Risk sensitive foraging by rats in the operant arena / by Cheryl Berklund. --
MetadataShow full item record
The operant arena was used as the framework in which to study the theory of risk-sensitivity, A small colony of hooded rats was exposed to increasing work demands while given the choice between simultaneous fixed ratio (risk-averse) and variable ratio (riskprone) schedules. The four rats were maintained in a large arena with access to eight feeding stations for two 30-minute sessions per day. Stations on one side of the arena were programmed to pay off on a fixed ratio, while those on the other side paid off on a variable ratio.
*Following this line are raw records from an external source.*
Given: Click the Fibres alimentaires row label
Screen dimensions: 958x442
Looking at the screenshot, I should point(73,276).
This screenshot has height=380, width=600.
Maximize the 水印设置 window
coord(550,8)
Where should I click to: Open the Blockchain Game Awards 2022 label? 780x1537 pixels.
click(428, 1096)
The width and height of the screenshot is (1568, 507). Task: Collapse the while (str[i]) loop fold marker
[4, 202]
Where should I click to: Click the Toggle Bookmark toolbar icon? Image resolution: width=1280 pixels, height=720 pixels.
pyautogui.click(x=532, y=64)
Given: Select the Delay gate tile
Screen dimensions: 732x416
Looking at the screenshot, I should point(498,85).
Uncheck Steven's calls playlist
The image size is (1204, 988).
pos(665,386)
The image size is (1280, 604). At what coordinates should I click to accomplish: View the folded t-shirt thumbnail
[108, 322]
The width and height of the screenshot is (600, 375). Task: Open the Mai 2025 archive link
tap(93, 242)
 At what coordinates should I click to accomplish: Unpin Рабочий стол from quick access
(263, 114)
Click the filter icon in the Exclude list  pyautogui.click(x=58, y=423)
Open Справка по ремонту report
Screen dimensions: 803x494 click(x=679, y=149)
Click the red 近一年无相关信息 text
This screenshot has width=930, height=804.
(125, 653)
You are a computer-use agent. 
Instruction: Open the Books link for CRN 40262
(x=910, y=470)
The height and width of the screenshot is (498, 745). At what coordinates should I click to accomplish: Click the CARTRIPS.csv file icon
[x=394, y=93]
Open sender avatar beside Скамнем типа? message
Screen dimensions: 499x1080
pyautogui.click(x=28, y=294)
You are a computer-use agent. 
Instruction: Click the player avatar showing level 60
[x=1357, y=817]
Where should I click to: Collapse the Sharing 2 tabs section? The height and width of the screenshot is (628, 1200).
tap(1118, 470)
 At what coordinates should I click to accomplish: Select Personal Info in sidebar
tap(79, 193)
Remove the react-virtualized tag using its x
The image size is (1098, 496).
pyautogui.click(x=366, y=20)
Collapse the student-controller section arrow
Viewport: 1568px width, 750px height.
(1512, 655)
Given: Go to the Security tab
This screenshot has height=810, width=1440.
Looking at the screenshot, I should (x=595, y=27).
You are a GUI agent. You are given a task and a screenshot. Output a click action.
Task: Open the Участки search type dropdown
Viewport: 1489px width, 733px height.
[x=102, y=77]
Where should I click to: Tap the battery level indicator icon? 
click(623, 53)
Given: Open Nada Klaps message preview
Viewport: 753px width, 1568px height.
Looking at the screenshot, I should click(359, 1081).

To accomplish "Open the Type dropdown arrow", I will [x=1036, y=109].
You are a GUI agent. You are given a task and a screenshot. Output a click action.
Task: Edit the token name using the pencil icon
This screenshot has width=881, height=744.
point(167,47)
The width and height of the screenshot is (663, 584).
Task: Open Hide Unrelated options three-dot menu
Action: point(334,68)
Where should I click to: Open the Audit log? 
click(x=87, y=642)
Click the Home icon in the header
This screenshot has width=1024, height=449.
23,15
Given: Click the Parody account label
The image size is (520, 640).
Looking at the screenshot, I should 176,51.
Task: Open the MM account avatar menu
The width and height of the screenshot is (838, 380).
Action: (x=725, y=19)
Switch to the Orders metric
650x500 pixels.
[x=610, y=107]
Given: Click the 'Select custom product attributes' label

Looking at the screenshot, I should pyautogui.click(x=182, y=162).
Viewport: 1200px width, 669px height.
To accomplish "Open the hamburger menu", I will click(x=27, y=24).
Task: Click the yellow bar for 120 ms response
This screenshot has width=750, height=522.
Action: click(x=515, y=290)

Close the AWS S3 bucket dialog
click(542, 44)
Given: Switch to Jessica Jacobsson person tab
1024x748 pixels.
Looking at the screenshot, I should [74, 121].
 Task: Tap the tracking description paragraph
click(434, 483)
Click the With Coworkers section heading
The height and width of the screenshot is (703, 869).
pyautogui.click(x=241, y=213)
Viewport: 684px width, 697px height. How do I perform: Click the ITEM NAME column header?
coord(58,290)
The subjects were exposed to ratio value schedules 5, 10, 2 0, 40, and 80 in an ascending sequential order; each schedule was in effect for seven consecutive days. Dispersion patterns, transition types, reinforcements, and the observed preference for working on the FR or VR side of the arena were studied. Throughout the experiment the rats showed an overwhelming preference for the FR side of the arena. However, there was a gradual decrease in the magnitude of the preference for the FR side of the arena over the course of the experiment. It is therefore concluded that as the cost of food increased rats became more risk-prone in their foraging preference. It is also suggested that had the animals been allowed to experience a negative net energy budget (i.e., starvation) a more powerful effect would have emerged.